Q: I am 64, work part-time and receive Social Security retirement. In 2015, I will earn more than expected. Should I update my earnings estimate with Social Security?
A: You probably should but it depends on what your original estimate was and what your current estimate is.
Gross wages or net self-employment earnings in a year can reduce benefits for the year until full retirement age (FRA). If expecting earnings over the 2015 limits for your age, update your earnings estimate now.
At age 64, which is younger than your FRA, the 2015 earnings limit is $15,720. Earnings over this will reduce benefits. Lower earnings will not.
If your current 2015 earnings estimate is over $15,720, you should definitely contact Social Security and update your estimate.
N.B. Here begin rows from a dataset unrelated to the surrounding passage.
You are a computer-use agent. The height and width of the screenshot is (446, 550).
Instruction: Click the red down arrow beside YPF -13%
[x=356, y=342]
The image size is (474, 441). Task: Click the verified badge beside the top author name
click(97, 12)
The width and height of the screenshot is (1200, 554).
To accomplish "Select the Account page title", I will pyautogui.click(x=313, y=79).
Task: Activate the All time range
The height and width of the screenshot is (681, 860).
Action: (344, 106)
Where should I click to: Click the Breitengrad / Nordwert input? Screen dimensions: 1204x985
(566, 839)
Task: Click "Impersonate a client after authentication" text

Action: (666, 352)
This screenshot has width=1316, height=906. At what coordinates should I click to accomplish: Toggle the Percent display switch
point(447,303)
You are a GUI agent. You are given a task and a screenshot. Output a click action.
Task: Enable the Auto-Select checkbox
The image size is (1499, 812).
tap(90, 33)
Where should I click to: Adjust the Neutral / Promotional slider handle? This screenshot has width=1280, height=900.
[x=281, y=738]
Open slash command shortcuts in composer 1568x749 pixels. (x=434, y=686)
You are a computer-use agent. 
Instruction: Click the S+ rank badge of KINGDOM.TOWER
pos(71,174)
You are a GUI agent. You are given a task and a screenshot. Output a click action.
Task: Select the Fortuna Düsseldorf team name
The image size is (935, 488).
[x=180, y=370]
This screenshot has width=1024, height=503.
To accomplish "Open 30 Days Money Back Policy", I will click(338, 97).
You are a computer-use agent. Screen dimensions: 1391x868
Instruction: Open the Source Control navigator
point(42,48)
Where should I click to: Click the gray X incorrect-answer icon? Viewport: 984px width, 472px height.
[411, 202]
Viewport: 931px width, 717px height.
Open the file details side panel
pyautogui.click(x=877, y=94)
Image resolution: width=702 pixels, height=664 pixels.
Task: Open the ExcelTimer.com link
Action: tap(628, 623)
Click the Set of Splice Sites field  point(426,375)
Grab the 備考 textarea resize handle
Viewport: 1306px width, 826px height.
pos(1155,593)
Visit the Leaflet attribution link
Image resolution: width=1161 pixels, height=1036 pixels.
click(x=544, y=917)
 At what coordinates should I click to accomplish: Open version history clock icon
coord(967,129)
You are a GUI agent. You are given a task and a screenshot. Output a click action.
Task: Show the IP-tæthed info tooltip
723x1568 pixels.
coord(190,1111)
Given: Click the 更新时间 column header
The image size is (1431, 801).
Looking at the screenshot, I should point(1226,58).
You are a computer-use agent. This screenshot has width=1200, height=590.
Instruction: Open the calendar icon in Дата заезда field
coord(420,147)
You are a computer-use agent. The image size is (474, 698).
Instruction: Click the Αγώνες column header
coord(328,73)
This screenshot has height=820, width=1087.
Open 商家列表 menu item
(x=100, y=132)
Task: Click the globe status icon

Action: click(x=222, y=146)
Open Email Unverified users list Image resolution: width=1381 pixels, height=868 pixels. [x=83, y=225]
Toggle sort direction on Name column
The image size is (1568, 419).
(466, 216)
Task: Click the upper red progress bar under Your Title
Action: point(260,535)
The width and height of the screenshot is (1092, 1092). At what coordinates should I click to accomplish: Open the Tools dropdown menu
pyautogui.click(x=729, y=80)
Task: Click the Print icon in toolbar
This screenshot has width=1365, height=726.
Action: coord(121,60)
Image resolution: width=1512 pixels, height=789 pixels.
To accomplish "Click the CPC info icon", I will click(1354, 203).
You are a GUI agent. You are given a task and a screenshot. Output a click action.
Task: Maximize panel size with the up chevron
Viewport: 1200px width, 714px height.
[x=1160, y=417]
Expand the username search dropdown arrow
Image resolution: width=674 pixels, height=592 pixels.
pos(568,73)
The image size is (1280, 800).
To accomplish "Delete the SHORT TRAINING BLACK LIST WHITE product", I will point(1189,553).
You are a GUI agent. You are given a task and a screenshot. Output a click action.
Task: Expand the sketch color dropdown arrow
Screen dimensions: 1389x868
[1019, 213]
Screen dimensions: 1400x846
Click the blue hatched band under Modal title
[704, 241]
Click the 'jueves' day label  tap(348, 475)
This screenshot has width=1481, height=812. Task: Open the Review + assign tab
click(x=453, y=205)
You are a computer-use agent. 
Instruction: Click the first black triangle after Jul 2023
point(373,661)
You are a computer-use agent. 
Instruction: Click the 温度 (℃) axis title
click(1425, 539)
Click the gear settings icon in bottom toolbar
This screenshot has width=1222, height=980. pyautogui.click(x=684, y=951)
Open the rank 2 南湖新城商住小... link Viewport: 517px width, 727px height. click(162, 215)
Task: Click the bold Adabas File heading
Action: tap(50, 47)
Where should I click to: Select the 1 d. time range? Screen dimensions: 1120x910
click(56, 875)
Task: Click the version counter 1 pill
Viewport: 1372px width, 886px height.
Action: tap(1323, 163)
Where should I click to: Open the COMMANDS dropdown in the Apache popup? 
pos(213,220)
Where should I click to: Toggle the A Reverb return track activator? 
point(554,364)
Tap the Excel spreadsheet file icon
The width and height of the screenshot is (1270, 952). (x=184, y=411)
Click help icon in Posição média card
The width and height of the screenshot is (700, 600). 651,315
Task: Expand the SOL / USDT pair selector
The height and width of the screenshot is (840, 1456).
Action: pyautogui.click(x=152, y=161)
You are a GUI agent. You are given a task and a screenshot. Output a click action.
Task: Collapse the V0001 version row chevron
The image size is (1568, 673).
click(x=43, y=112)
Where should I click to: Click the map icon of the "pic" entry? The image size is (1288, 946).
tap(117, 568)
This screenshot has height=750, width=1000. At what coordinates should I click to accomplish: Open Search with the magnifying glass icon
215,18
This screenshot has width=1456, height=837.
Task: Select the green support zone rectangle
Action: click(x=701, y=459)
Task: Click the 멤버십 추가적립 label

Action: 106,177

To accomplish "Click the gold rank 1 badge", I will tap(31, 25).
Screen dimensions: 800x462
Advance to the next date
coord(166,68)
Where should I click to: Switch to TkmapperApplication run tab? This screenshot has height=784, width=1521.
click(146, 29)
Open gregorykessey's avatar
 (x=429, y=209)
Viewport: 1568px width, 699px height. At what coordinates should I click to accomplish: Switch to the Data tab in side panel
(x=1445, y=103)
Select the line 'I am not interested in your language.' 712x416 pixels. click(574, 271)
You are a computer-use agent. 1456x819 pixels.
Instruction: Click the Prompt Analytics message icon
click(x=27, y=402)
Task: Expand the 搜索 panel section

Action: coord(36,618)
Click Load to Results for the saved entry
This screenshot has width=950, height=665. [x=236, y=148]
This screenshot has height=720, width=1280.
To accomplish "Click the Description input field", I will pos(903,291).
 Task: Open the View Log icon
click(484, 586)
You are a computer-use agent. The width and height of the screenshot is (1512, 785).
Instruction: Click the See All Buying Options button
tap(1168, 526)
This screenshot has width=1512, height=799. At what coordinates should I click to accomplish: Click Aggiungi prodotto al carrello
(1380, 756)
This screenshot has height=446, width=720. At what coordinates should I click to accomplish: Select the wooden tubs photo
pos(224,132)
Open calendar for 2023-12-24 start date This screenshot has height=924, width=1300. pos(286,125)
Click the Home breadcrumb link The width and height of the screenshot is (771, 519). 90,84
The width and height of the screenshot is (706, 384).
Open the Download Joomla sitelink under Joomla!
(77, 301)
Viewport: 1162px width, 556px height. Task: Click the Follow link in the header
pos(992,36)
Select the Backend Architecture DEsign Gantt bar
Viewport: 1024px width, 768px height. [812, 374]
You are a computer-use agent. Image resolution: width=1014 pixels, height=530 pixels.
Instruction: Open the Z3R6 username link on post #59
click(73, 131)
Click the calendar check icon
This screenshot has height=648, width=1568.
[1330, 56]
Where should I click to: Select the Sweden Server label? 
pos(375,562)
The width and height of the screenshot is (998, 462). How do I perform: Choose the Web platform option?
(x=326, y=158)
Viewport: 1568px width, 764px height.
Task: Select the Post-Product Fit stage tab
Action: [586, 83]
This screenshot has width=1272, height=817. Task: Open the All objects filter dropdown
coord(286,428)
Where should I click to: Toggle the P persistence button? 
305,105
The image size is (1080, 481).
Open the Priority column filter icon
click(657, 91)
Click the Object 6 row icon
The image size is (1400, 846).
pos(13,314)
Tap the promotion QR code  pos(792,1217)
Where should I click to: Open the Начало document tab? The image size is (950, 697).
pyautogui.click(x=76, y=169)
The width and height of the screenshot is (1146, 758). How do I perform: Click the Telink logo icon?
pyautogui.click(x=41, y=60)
On the other hand, if you originally expected to earn $10,000, but will actually earn $14,000, an updated estimate is not needed because both amounts are less than the $15,720 limit for 2015 and neither would reduce benefits payable this year.
Earnings test amounts vary based on your age compared to your full retirement age. Details about 2015 earnings limits for different ages are in the SSA retirement planner section, www.socialsecurity.gov/planners/retire/, and in publication 05-10069, How Work Affects Your Benefits, also in that section. Pensions and other non-employment income do not count for the earnings test.
If younger than full retirement age for all or part of the year, keeping your estimated calendar year earnings current with Social Security is important if you expect to earn over the earnings limit. This is especially so if your original estimate was below the limit and you will actually earn over it. You can update your estimate anytime during the year.
If you will earn more than originally estimated, and the amount is above your earnings test limit, updating your estimate now can prevent or reduce the chance of your being incorrectly paid and needing to refund money to Social Security.
If you originally expected to earn above your 2015 earnings test amount limit, but will really earn less, updating your estimate now can release any withheld benefits to you faster.
If your final earnings this year are over the annual limit for your age, report actual 2015 amounts directly to Social Security when you get your W-2 form, or if self-employed when you complete your taxes. This is different from tax filings.
The earnings test can apply to anyone younger than full retirement age if receiving Social Security benefits that are not based on their own disability. Separate rules apply to people receiving benefits because of their own disability. If working, they should contact Social Security for information.
Earnings test information for 2016 should be available during October.
See “What You Need To Know When You Get Retirement or Survivors Benefits” for other things to report. Call Social Security nationally at 1-800-772-1213 (TTY-1-800-325-0778) or contact your local office to report changes including your earnings estimate.